62% of consumers see fraud as an inevitable risk of online shopping
59% of consumers are more concerned about becoming a victim of fraud now than they were in 2021, according to a research released by Paysafe. Consumers across North America, Latin America and Europe are prioritising security over convenience when making online purchases, as the impact of rising inflation and energy prices continues to fuel financial worries.
The research revealed that 62% of people are so concerned about fraud they feel it is simply an inevitable risk of online shopping, a major jump from the 45% who said the same in 2021. These fears have caused 58% to not feel comfortable entering their financial data online to pay for goods and services, another jump over the 44% who felt this way in 2021.
For years the payments industry has struggled to balance the competing needs of security and convenience for customer satisfaction, and having a streamlined customer experience remains essential, but growing concerns around fraud have put security into the spotlight. Over twice as many consumers chose security (44%) over convenience (21%) as the most important factor when paying for an online purchase.

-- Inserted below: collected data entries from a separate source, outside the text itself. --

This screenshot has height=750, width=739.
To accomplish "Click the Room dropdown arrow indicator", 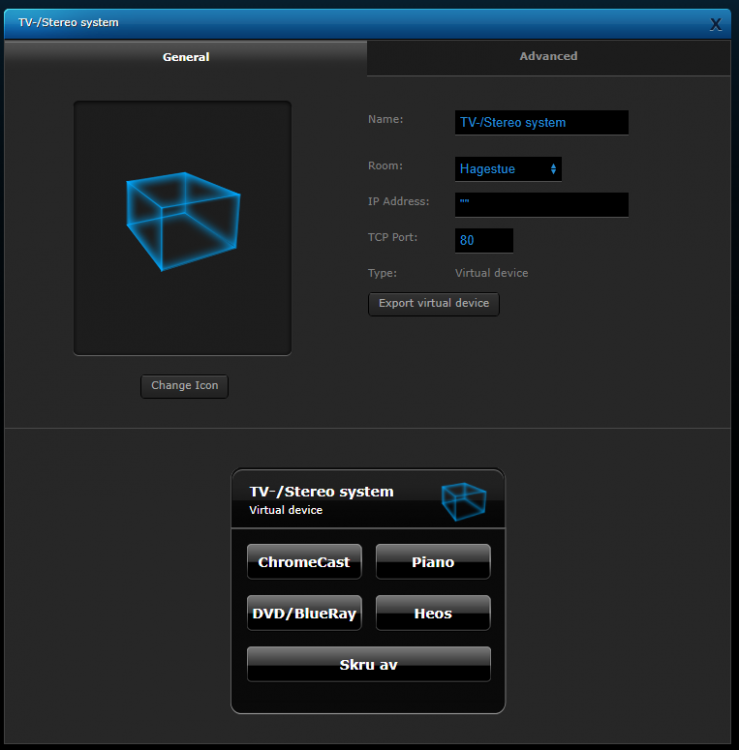I will point(553,169).
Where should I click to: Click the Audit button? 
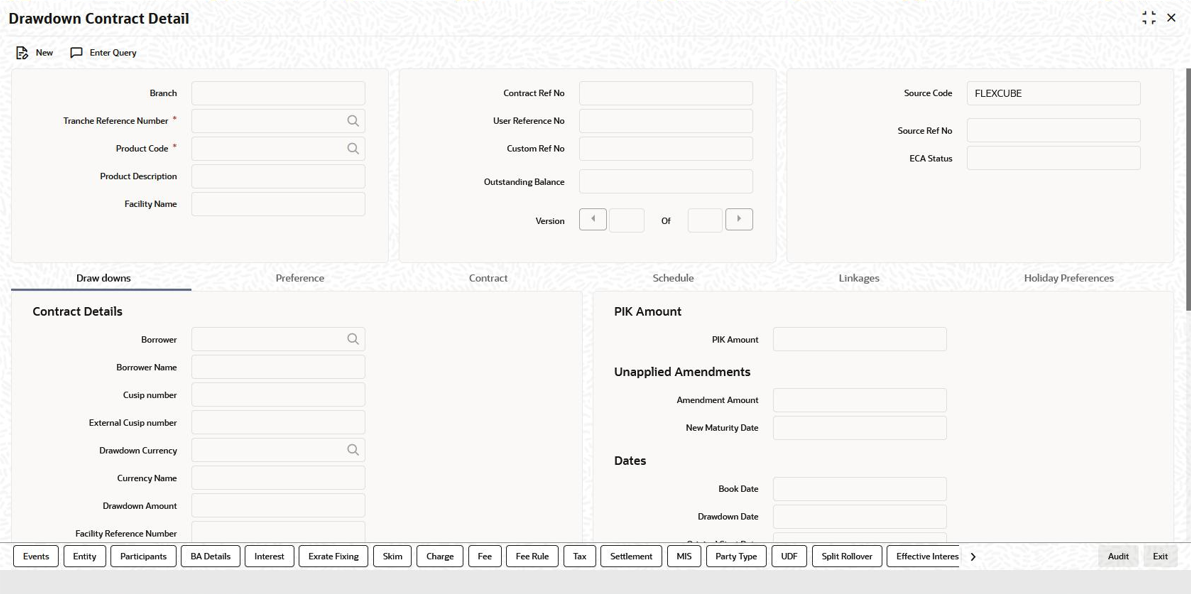[x=1117, y=556]
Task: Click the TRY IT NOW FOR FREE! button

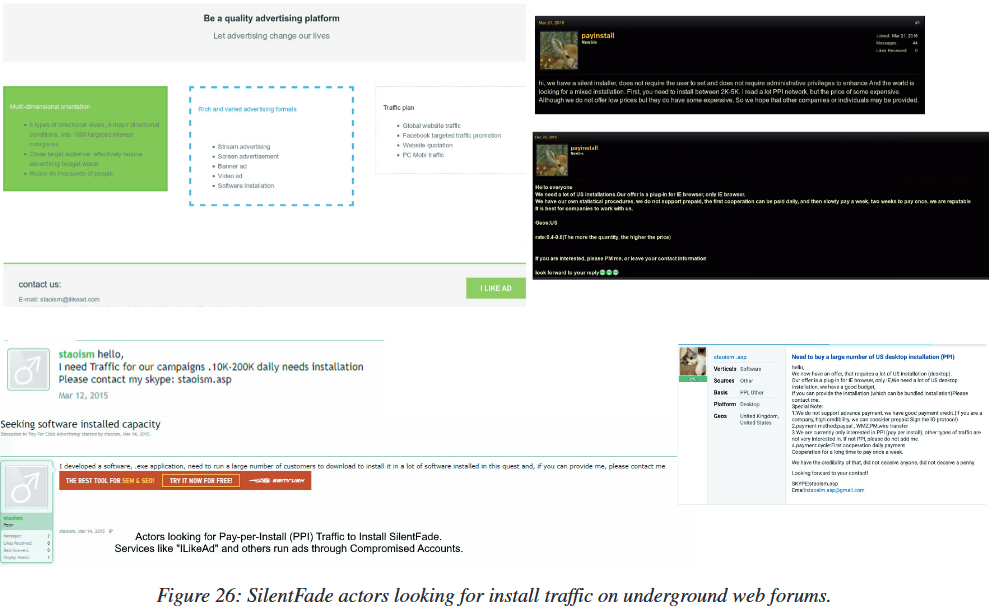Action: [200, 481]
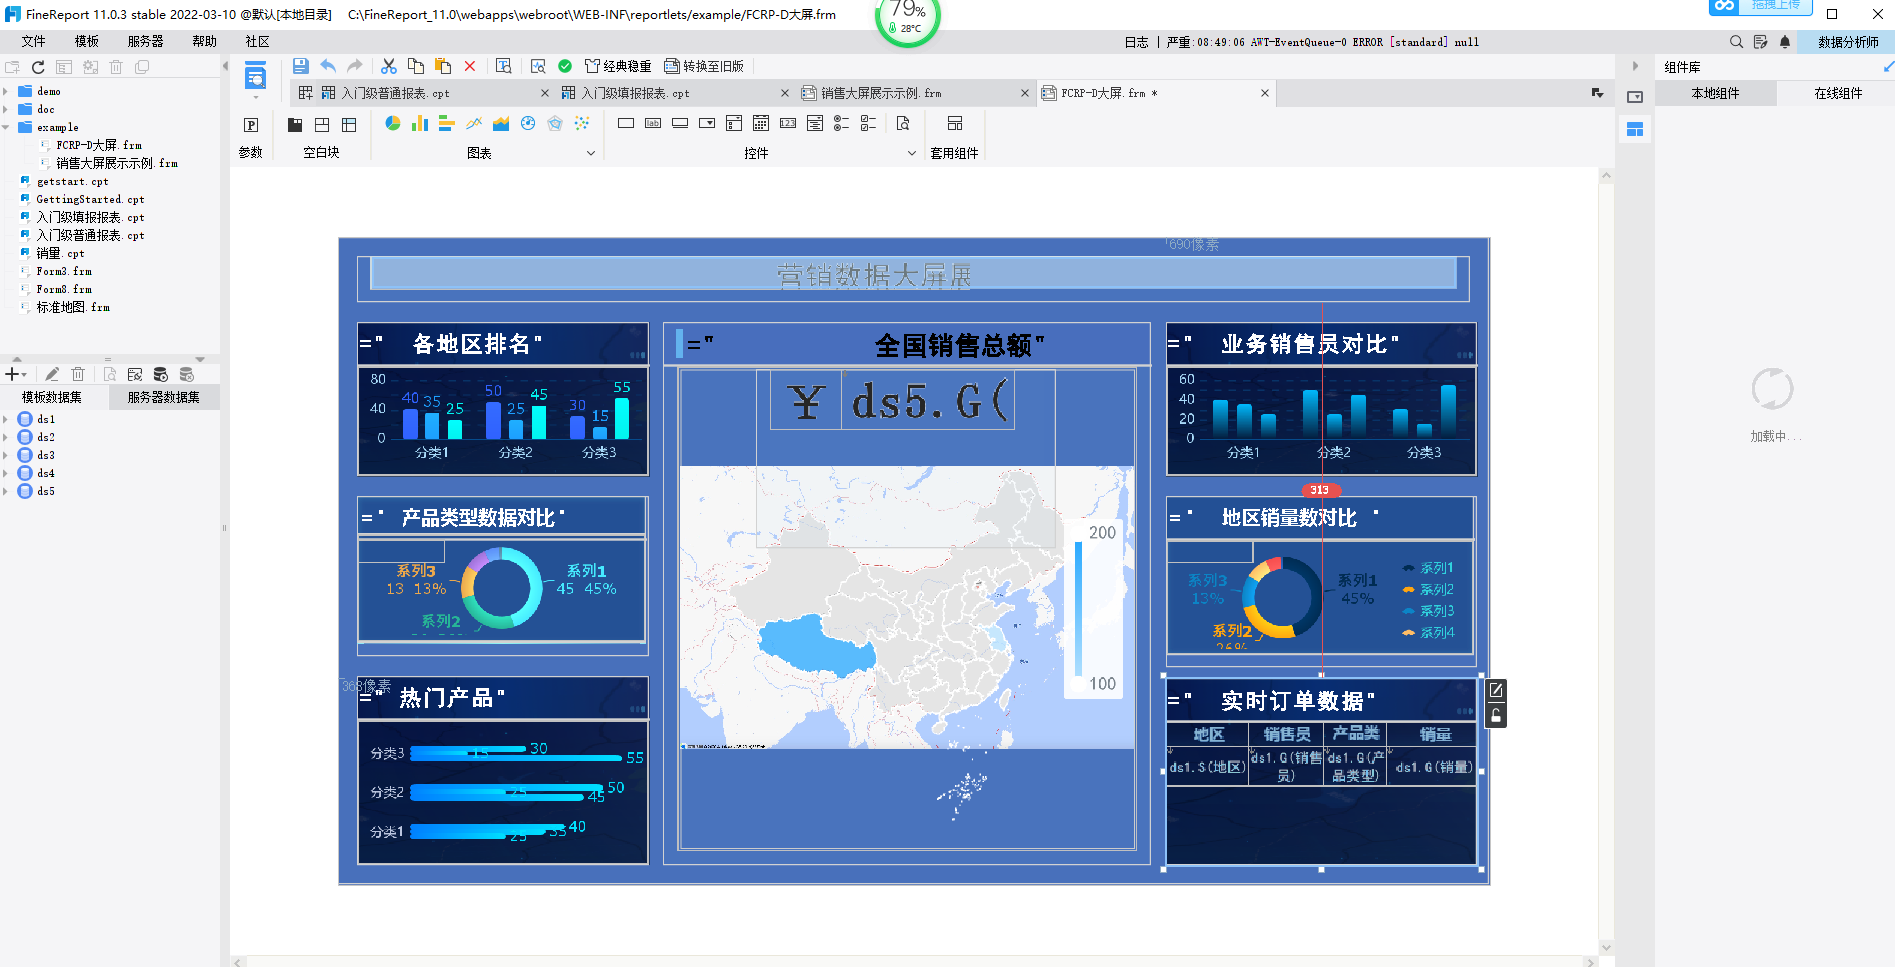
Task: Click the scissors Cut icon
Action: [x=389, y=66]
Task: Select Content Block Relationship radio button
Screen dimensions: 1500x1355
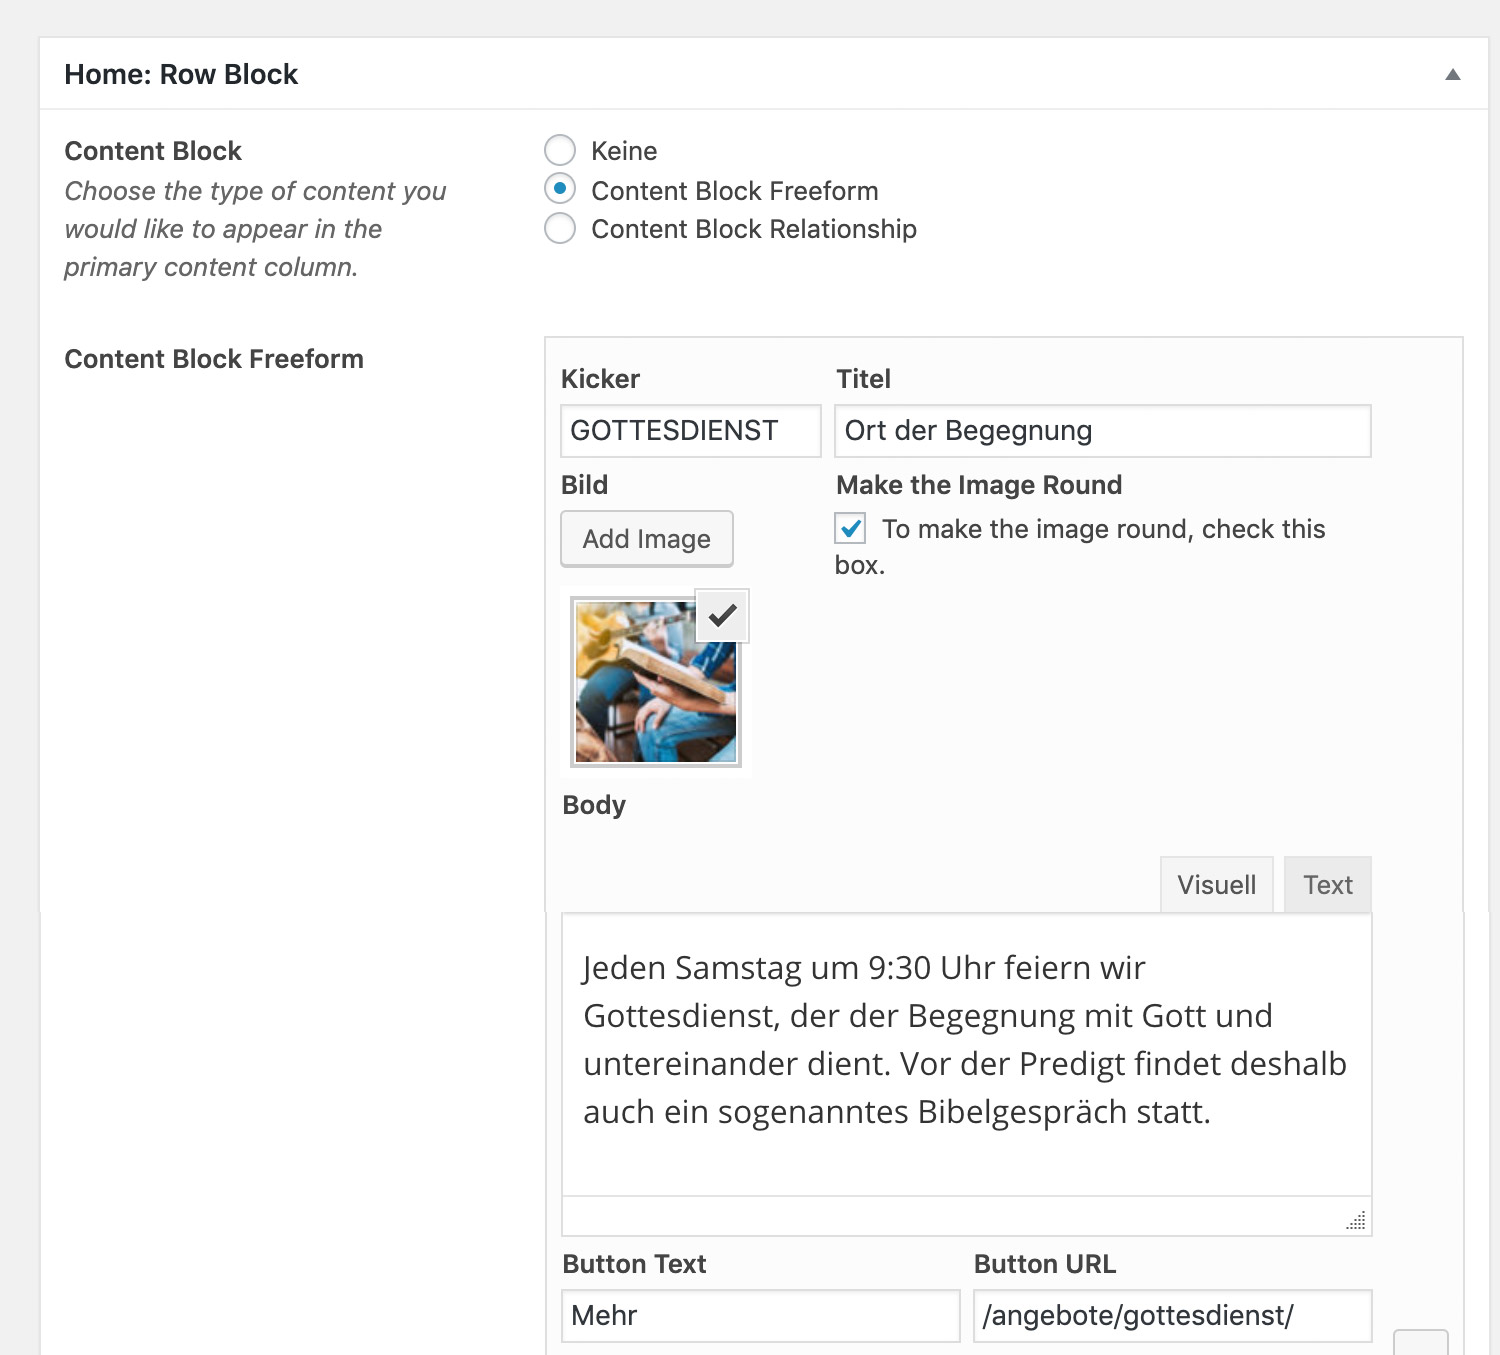Action: (560, 229)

Although security experts often discuss the limitations of password protection, consumers are now rallying behind the password as a familiar means of security. 45% said they trust passwords more than biometric authentication methods (an 8% uptick over 2021). That said, confidence in biometric authentication is also growing with 58% agreeing biometric authentication makes online payments more secure, a noticeable increase against 45% last year. With fraud concerns clearly at the top of the agenda for consumers, merchants that offer multi-factor authentication methods can instill confidence in consumers that their transactions are secure.
Despite all these concerns, 53% of consumers think payments are more secure than they were a year ago. And 44% of respondents are satisfied with the current balance between security and convenience, which is in stark contrast to 2021, when only 26% were satisfied.
But the amount of trust merchants enjoy is dependent on the amount involved. While 69% currently say they feel comfortable buying from a peer-to-peer platform and 59% from an online retailer like Amazon, this is only the case if the item costs no more than £150. For amounts over £1,500, confidence is low across the board, suggesting there is still work to do for merchants in highlighting the benefits of alternative payment and security methods within the industry.
Chirag Patel, President Digital Wallets at Paysafe, said: “It’s been well-observed that during times of financial crisis, fraud rates rise. It happened during the height of the pandemic, and now, as countries around the world face varying degrees of economic hardship, consumers are right to be alert to the dangers in the online payments world.
“Respecting customers’ concerns is paramount, however striking the right balance for convenient everyday use remains critical to retain customers. Offering a variety of alternative payment methods and security options will do much to assuage consumer fears and keep financial details safe, while also protecting the consumer experience.”